I have a very similar framework to your example (dynamically loading the library and functions), and having used some of the available sdk’s, agree entirely with your point. A lot of the vendor-specific headers give minimal added functionality for OCL (Stream gives you a bitmap reader/writer, command-line parser, and some other tidbits) but not enough to justify the blow to compatibility. It seems to me that vendors are bloating the sdk for competitive reasons rather than technical ones…

Also, with ATI’s sdk, many samples will ONLY create an ATI platform, regardless of what you have installed, by querying the platform name/id. All the samples can be stripped down to a compatible working version without any of the <atistreamsdk> headers, however.

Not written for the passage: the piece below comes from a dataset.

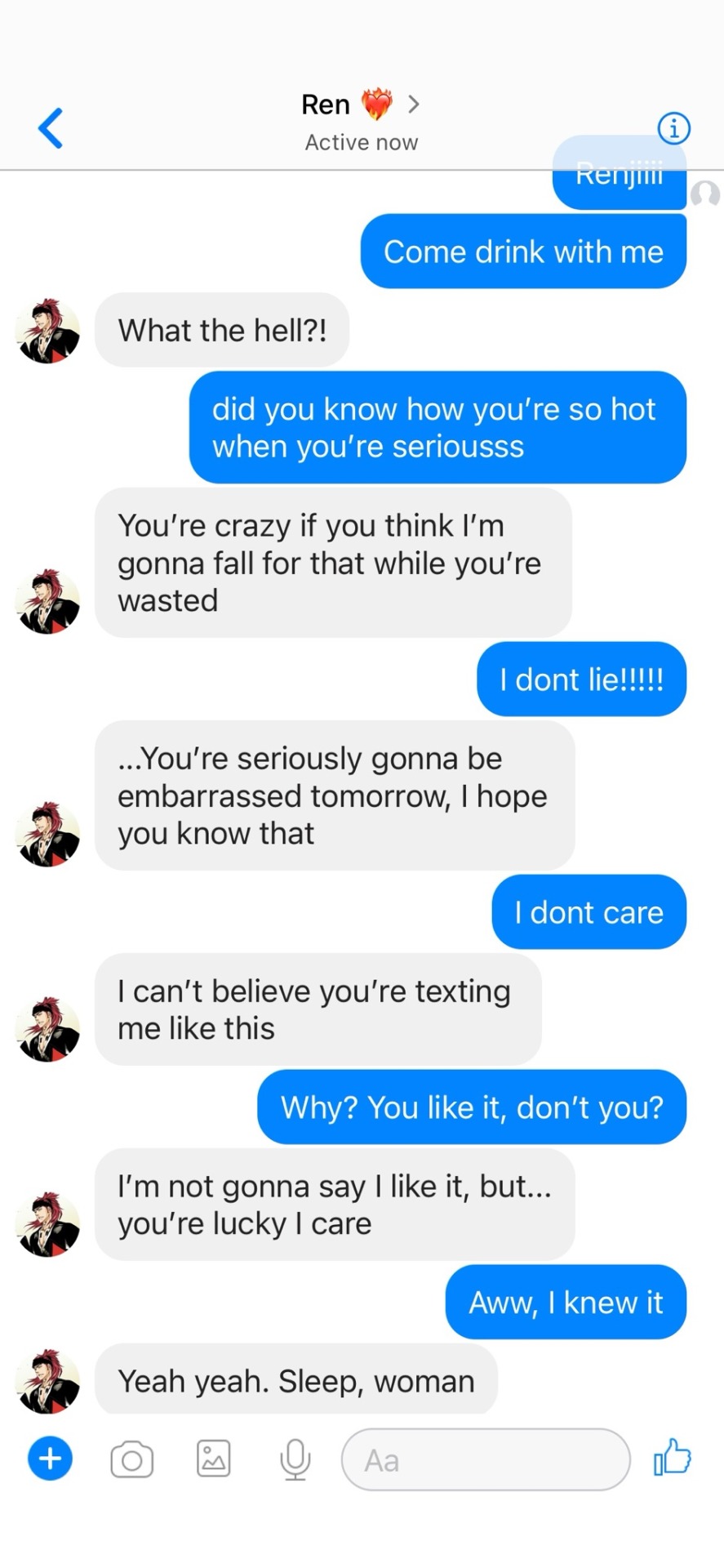Tap the "Aww, I knew it" message
724x1568 pixels.
point(566,1302)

I want to release the framework I’m making soon, as it supports multiple platforms and dynamic loading of the OCL library. I like your suggestion to dynamically load the ICDs in the registry, will see if it’s possible to incorporate that as well.

tl;dr : Seconded!

We use an ancient AMD SDK for just that reason: it keeps us OpenCL 1.1/1.2 “clean” (no 2.x APIs because they are not in the header) and the .lib works with old and new OpenCL.dll instances. You only need the .h and the .lib/.a, and as you point out you could even skip that and dynamically load the DLL. Then the only function pointer you need to look up is clGetPlatformIDs since it gets you everything else.

You can use LoadLibrary/GetProcAdress/dlsym. It’s working fine on Windows/Android/Mac OS X.